> [WHAT YOU HAVE TO DO] Starting with the line that contains "You are a computer-use", repeat each line exactly through the final line of the listing. No picture should appear in the copy.

> [SUPPLIED RECORDS]
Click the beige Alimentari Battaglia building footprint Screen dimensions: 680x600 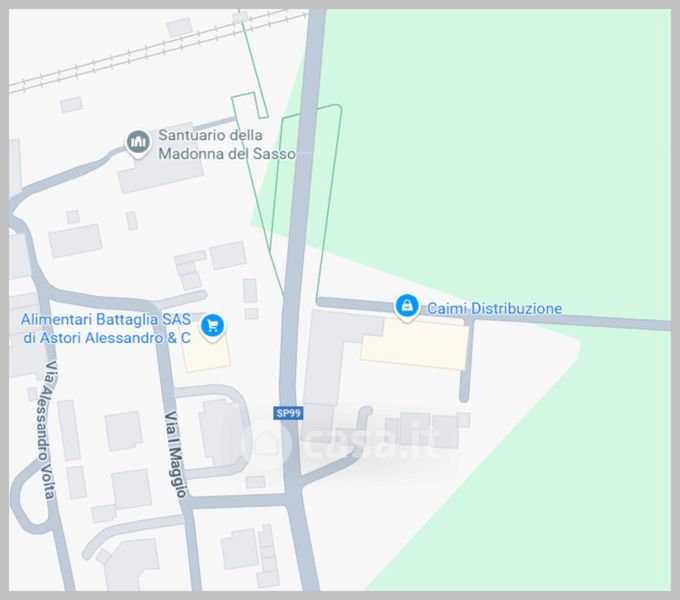point(206,355)
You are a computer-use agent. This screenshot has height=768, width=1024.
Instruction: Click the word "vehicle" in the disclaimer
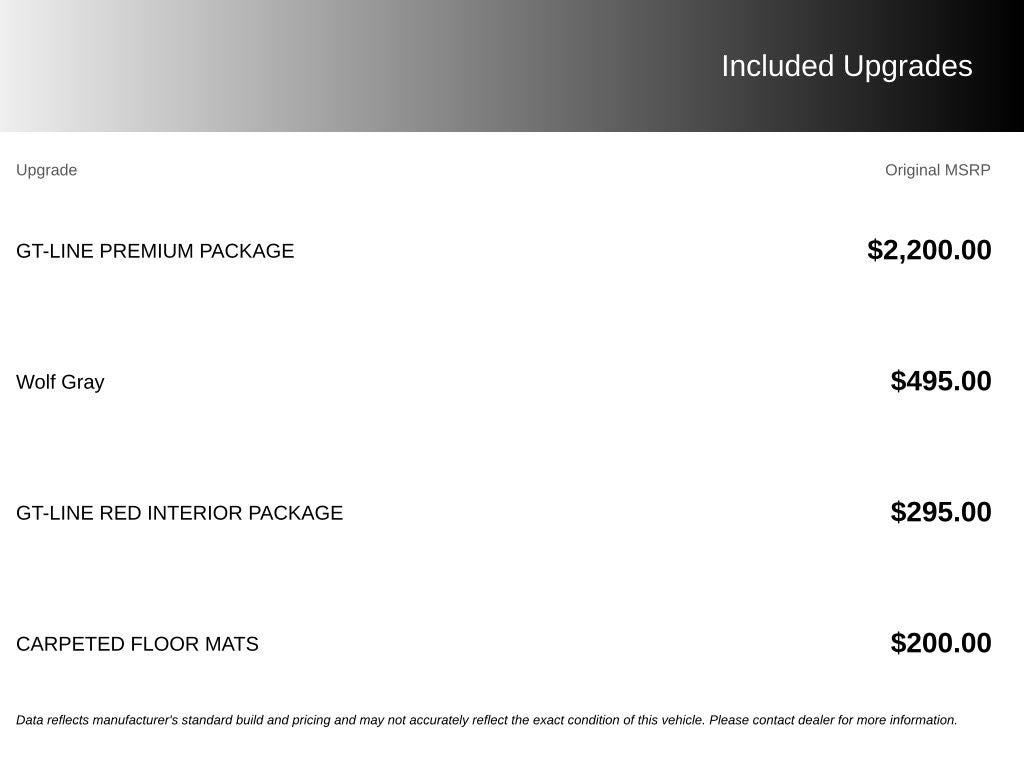683,720
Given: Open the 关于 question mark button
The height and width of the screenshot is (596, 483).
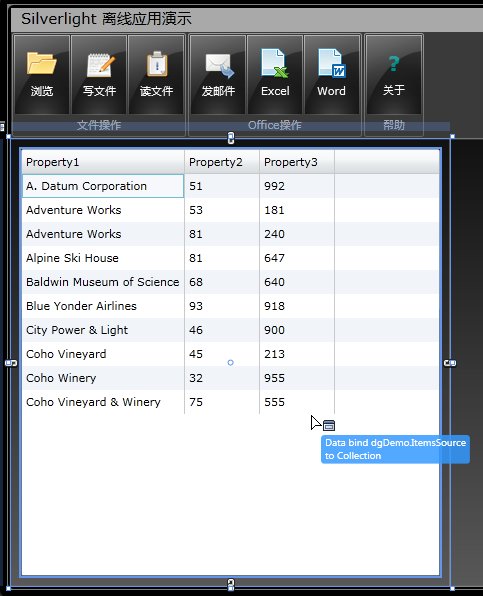Looking at the screenshot, I should tap(394, 74).
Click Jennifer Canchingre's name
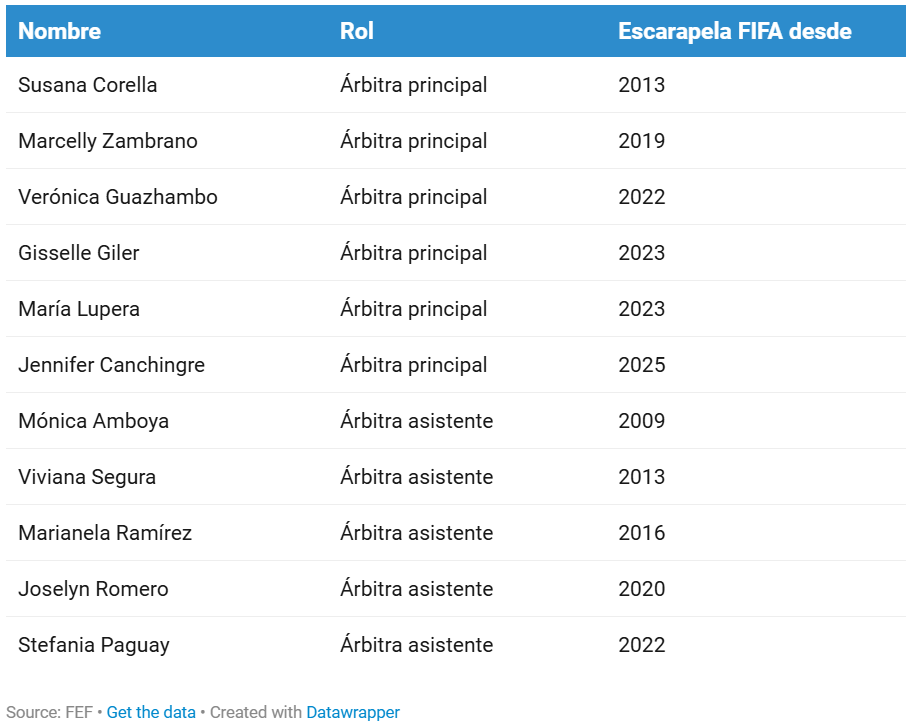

> [RESPONSE BELOW]
You are a computer-use agent. This screenshot has height=768, width=1024.
Instruction: Click the word "vehicle" in the disclaimer
683,720
Given: Open the 关于 question mark button
The height and width of the screenshot is (596, 483).
Looking at the screenshot, I should tap(394, 74).
Click Jennifer Canchingre's name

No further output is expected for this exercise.